*What to do*. Lines before the one holding "Task: Click the green" are not wanted. Please copy that line and everything after it to the end of the records, exactly, skipping pictures.

*Source records*.
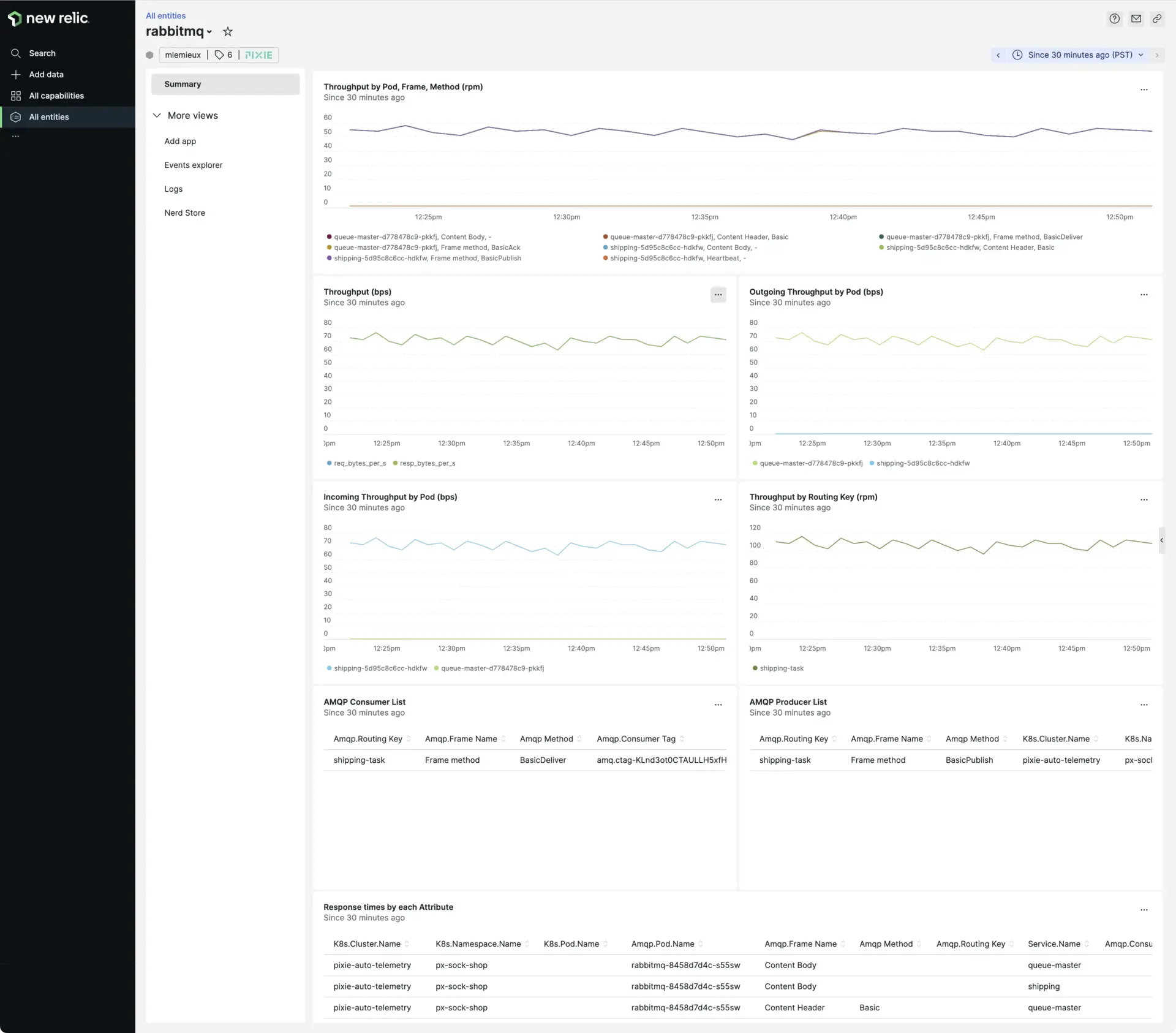Viewport: 1176px width, 1033px height.
Task: Click the All entities breadcrumb link
Action: click(x=165, y=16)
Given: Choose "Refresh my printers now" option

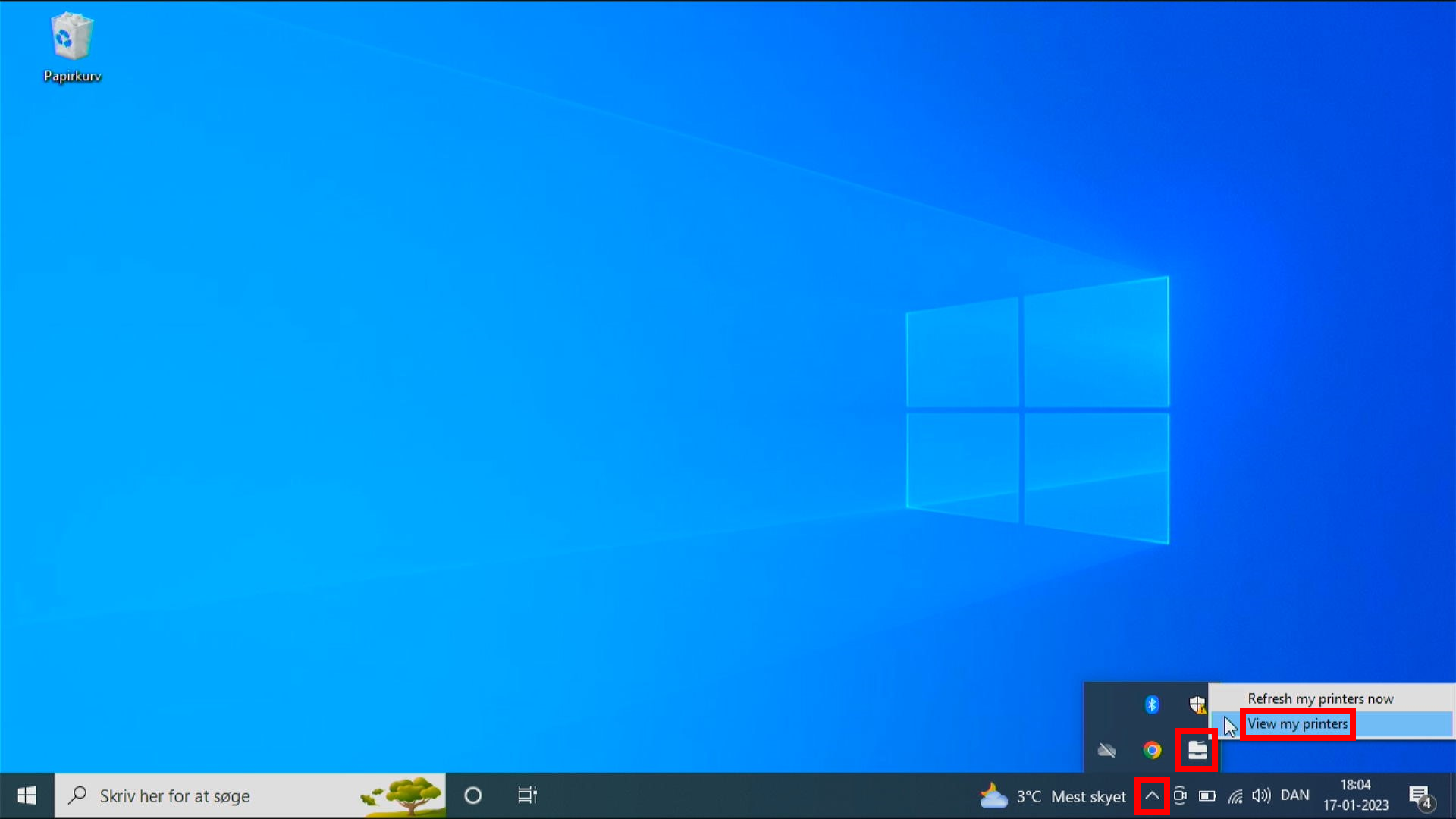Looking at the screenshot, I should pos(1320,698).
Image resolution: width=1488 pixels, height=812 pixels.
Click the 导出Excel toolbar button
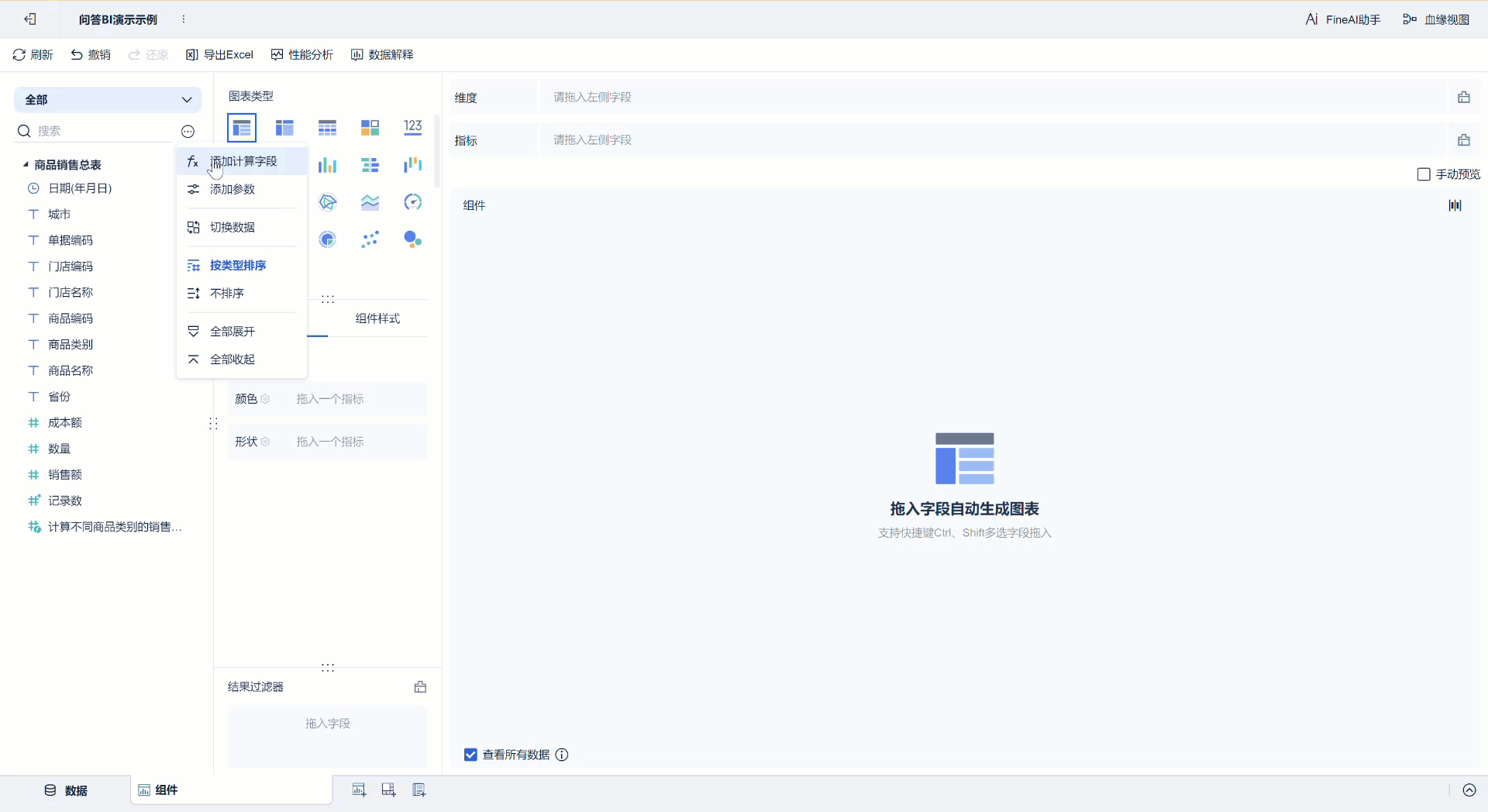point(219,54)
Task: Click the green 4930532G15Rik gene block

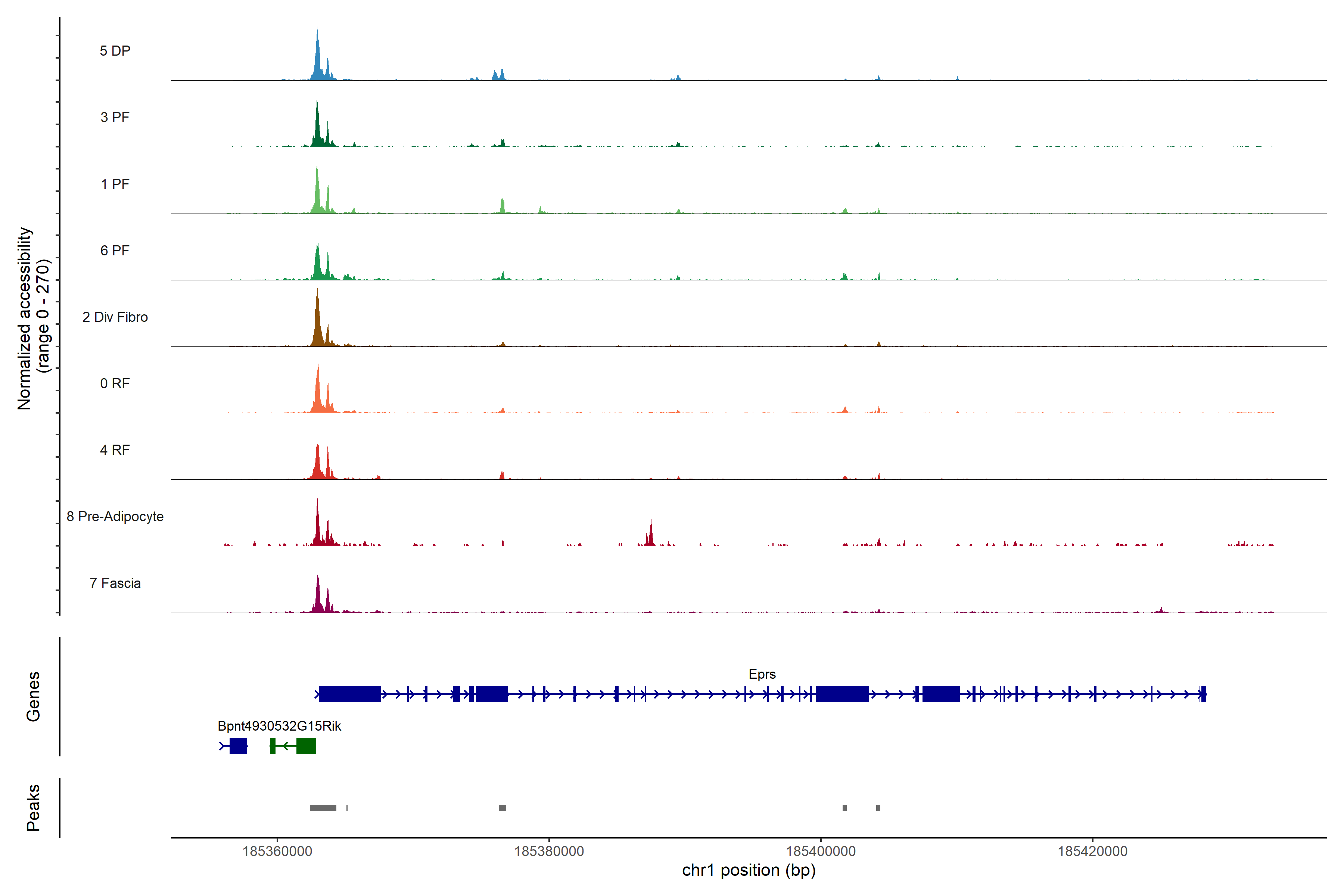Action: point(306,746)
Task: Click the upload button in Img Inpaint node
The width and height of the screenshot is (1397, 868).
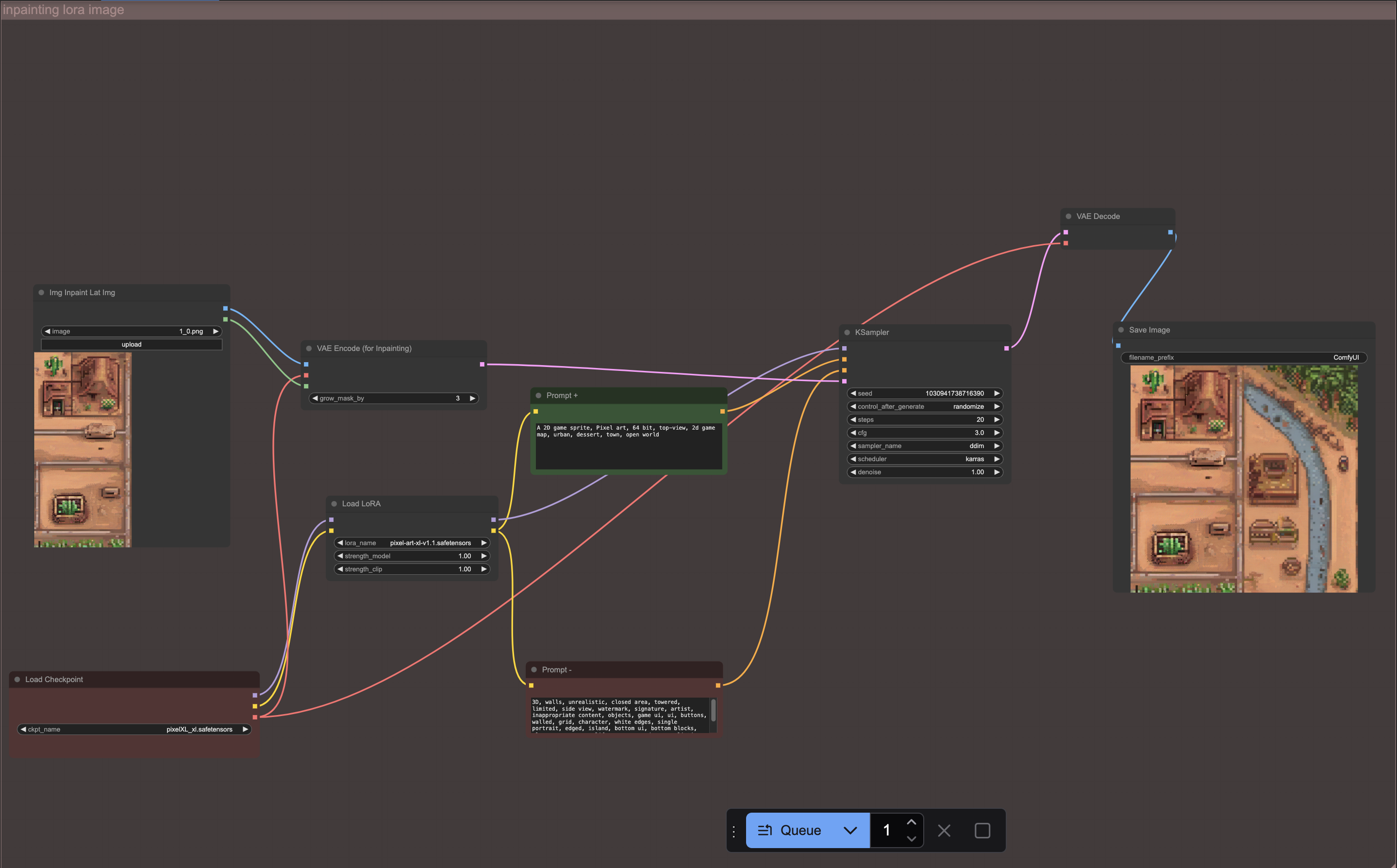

*Task result*.
Task: Click the green 4930532G15Rik gene block

Action: point(306,746)
Task: Click the upload button in Img Inpaint node
The width and height of the screenshot is (1397, 868).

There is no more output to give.